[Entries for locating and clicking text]
++++++++++++++++++++

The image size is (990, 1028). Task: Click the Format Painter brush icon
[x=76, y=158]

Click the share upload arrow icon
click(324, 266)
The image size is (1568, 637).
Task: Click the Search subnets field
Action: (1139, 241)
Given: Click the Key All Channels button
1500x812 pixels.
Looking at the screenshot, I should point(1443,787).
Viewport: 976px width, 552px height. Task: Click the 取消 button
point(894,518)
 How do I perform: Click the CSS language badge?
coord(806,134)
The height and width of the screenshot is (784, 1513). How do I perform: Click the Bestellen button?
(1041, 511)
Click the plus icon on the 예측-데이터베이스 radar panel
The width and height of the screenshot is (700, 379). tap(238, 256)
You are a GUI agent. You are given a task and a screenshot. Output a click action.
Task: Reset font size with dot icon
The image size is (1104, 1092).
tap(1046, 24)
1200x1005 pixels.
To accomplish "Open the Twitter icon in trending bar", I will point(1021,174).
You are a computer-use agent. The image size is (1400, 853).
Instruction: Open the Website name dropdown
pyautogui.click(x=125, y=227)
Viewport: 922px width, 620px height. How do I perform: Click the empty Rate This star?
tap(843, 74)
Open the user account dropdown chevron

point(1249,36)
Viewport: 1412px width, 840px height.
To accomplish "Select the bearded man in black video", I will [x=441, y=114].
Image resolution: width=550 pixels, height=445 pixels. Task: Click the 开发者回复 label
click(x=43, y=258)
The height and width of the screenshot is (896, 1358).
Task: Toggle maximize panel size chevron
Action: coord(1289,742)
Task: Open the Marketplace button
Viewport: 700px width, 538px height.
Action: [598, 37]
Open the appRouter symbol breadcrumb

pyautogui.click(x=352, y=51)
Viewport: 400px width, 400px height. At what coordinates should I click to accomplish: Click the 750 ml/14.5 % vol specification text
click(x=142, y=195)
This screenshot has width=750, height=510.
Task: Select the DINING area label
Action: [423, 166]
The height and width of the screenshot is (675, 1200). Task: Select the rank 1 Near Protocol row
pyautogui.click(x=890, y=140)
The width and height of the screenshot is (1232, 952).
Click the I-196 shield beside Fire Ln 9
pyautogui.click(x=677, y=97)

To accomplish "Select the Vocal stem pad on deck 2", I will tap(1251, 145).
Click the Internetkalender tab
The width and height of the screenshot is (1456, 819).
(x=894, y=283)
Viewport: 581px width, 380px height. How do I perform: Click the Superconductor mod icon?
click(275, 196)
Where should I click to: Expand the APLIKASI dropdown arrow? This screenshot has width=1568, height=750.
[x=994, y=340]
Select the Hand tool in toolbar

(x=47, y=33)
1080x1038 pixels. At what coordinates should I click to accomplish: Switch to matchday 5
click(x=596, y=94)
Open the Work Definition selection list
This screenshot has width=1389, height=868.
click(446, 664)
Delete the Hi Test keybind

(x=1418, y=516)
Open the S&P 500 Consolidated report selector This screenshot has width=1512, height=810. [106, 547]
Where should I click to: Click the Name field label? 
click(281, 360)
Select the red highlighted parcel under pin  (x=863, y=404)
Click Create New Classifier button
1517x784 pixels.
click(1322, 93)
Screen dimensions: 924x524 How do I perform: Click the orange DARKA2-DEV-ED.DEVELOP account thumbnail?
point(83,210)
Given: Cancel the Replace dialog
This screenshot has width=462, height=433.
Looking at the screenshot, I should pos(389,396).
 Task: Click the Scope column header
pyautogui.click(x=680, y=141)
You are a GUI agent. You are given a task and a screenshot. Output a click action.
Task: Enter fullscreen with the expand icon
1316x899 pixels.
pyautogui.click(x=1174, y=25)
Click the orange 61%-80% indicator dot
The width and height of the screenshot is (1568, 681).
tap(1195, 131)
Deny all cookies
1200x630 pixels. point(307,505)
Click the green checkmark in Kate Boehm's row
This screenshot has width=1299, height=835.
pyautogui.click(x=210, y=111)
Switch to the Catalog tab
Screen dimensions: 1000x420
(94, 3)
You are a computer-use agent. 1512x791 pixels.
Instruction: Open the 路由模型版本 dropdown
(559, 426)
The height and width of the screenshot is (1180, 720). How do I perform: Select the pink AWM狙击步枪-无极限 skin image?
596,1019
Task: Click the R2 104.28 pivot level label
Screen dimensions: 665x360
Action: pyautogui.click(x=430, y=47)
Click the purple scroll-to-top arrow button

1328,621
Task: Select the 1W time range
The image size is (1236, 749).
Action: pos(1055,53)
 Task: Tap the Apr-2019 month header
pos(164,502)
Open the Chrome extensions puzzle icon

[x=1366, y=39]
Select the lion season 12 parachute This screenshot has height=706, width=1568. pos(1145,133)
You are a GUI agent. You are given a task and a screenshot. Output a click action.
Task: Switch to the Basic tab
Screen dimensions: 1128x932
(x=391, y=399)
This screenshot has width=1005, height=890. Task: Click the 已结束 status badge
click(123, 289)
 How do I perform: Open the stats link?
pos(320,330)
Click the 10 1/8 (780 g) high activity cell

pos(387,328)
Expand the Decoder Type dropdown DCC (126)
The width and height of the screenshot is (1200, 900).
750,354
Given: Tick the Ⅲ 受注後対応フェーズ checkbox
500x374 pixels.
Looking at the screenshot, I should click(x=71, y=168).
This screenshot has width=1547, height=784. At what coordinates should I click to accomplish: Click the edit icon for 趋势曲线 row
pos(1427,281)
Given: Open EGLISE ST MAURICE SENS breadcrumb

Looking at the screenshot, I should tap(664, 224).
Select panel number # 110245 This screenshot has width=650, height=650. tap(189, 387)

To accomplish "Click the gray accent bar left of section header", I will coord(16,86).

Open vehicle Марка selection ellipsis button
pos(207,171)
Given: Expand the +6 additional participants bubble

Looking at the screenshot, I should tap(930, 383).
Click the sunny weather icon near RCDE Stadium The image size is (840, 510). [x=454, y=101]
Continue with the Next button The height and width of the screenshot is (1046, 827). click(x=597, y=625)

++++++++++++++++++++

Task to carry out> Identify every line in the rows above that contains the string "Open", treating case as significant, and copy each such line.

Solution for this exercise>
To accomplish "Open the Twitter icon in trending bar", I will point(1021,174).
Instruction: Open the Website name dropdown
Open the user account dropdown chevron
Task: Open the Marketplace button
Open the appRouter symbol breadcrumb
Open the Work Definition selection list
Open the S&P 500 Consolidated report selector This screenshot has width=1512, height=810. [106, 547]
Instruction: Open the 路由模型版本 dropdown
Open the Chrome extensions puzzle icon
 How do I perform: Open the stats link?
Given: Open EGLISE ST MAURICE SENS breadcrumb
Open vehicle Марка selection ellipsis button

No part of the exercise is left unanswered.